Barbara Walters is leaving her desk at ABC's "20/20." The grand dame of television news rides off camera to "read a trashy novel" once in awhile. She's exercised inhumane obsequiousness to land the big interviews of our times: Monica Lewinsky, Martha Stewart, Michael Jackson. Oh, journalist! Where is thy dignity?
Wait, a most revealing factoid emerged during Walters' departure thoughts: her ratings for her interview with Justin Timberlake, of 'N Sync fame, who narrowly escaped a Britney Spears 55-hour marriage, exceeded those for her Fidel Castro interview. Her subtle chide tells me one thing: Babs has had it with punks.
Barbara WaWa interviews are maddening, from the tree question flung at Katharine Hepburn (who I thought had more sense than to answer) to her softballs lobbed to Hillary Clinton. But she paid her dues with years of 5 a.m. reports for "Today," and she charted new territory for women in broadcasting. Now, at age 74, Walters' backbone emerges. She will no longer interview airheads for ratings. Babs thumbs her nose at the punks.

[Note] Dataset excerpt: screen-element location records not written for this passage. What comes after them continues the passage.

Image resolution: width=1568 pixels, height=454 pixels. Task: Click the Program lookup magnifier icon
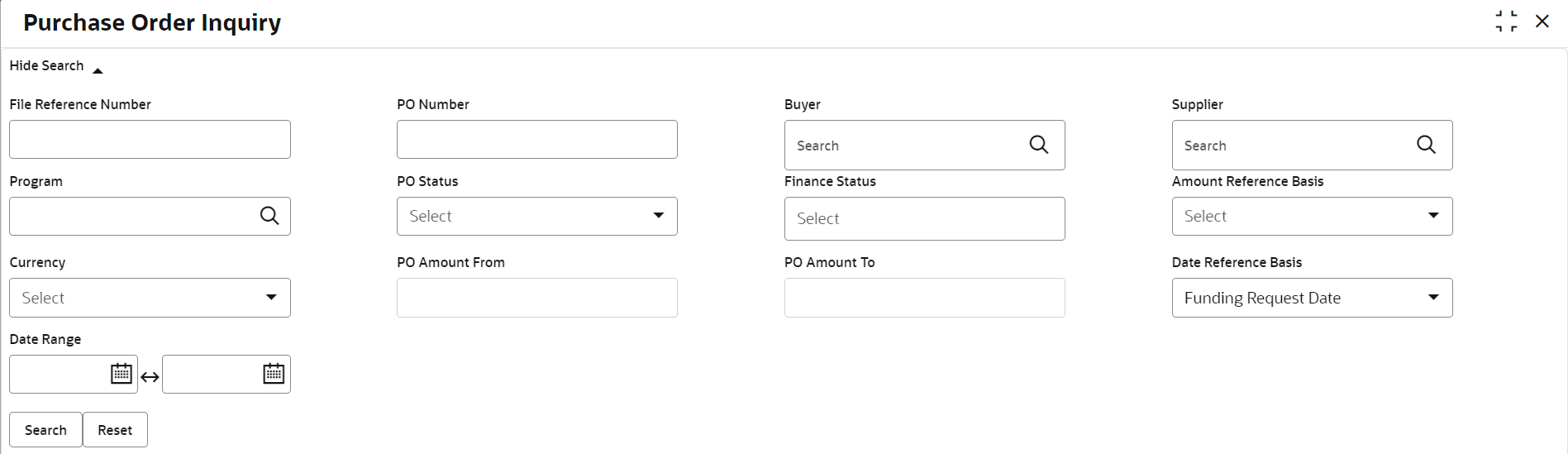(x=269, y=216)
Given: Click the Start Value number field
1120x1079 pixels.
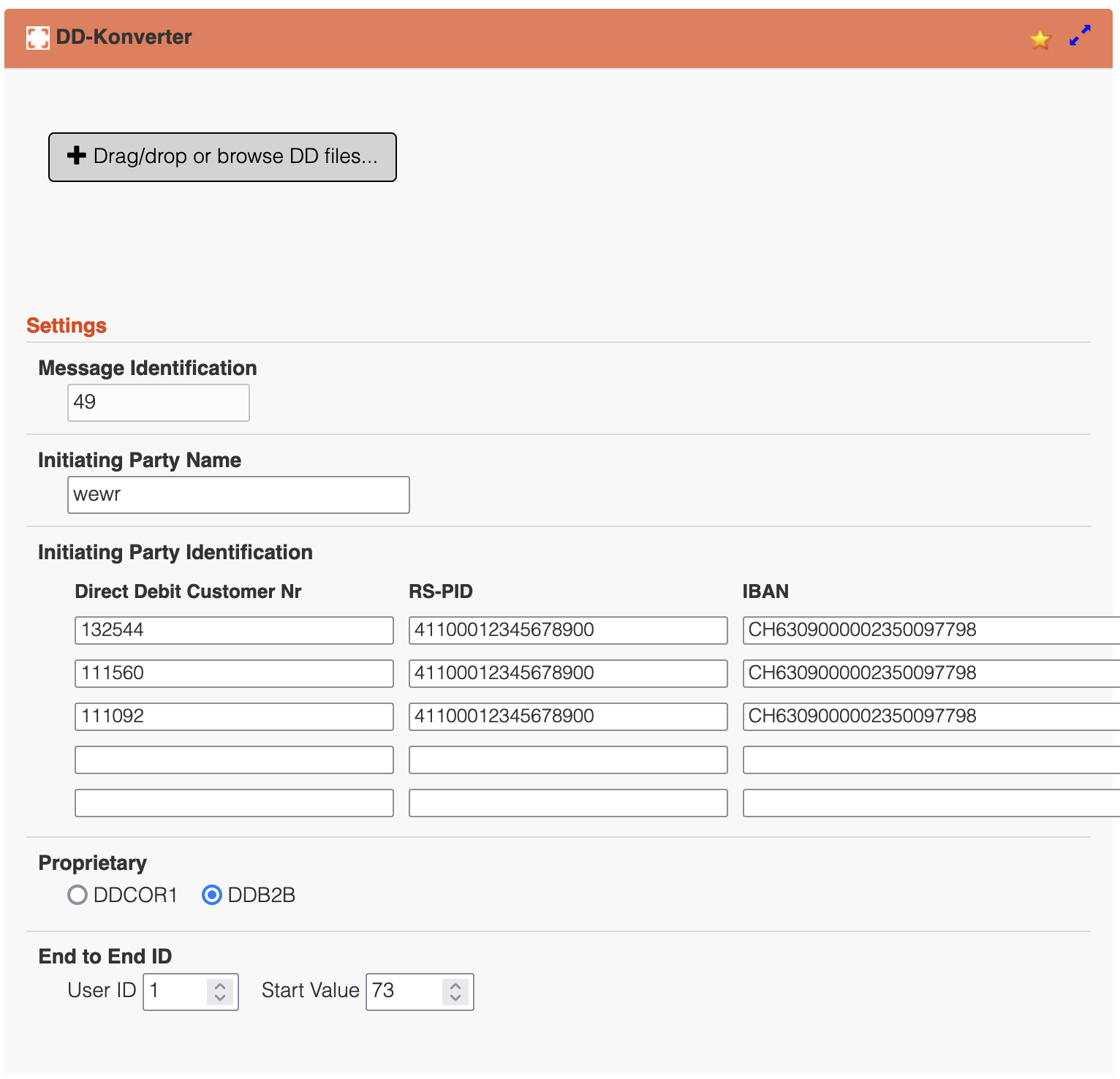Looking at the screenshot, I should (420, 992).
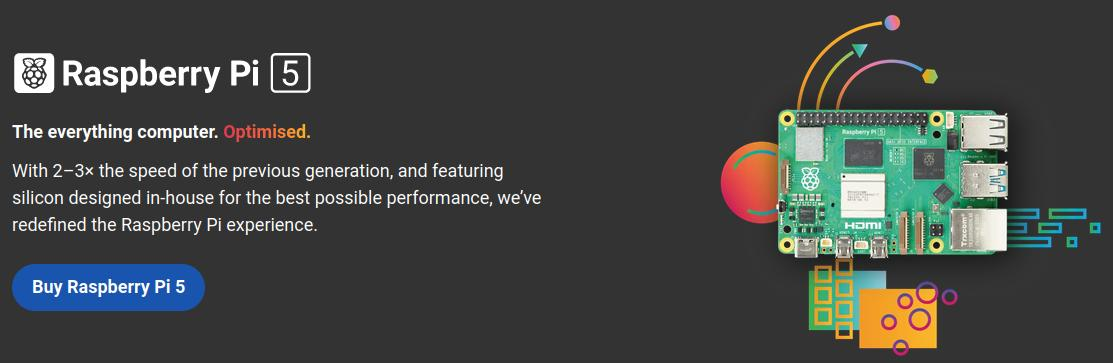The image size is (1113, 363).
Task: Click the large red-orange gradient circle
Action: pyautogui.click(x=750, y=183)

The world once shunned punks, those inexperienced, arrogant braggadocios. Punks don't realize what they don't know. A goodly portion of those between the ages of 13 and 17 are punks. You grit your teeth, bite your tongue, choose your battles, and pray for punkdom to pass before their low-slung pants fall off in public. But leave it to our perpetual youth culture to breed the adult punk. As boorish as teens, the adult punk is ubiquitous.
Paul O'Neill is an adult punk who described his former boss, President Bush, as "a blind man in a room full of deaf people." Missed the tenor of the Americans with Disabilities Act, eh?
I labeled O'Neill a punk in 2002 when he went to Africa with singer Bono and sat around in native robes and funnel cake fedoras for reasons no one yet understands. The impropriety of the treasury secretary of the United States partying with a rocker and the locals escaped punk O'Neill. Did he think the Swahilis' thoughts would get the bond markets crackling? O'Neill's new tome is a punk's attempted revenge because Bush rebuffed O'Neill's misguided thoughts on raising taxes. The economy's stunning turnaround proves O'Neill wrong, but punks don't let facts get in the way of a good bashing.
Howard Dean is a punk. Internet punks fund his campaign. This screeching bundle of insecurities has referred to President Bush as "odd." Screaming like a banshee in Des Moines, of all places, and not even in native Hawkeye garb, casts doubts on Dean's bell-curve analysis of emotional norms. Punks have tunnel vision. The world is their oyster.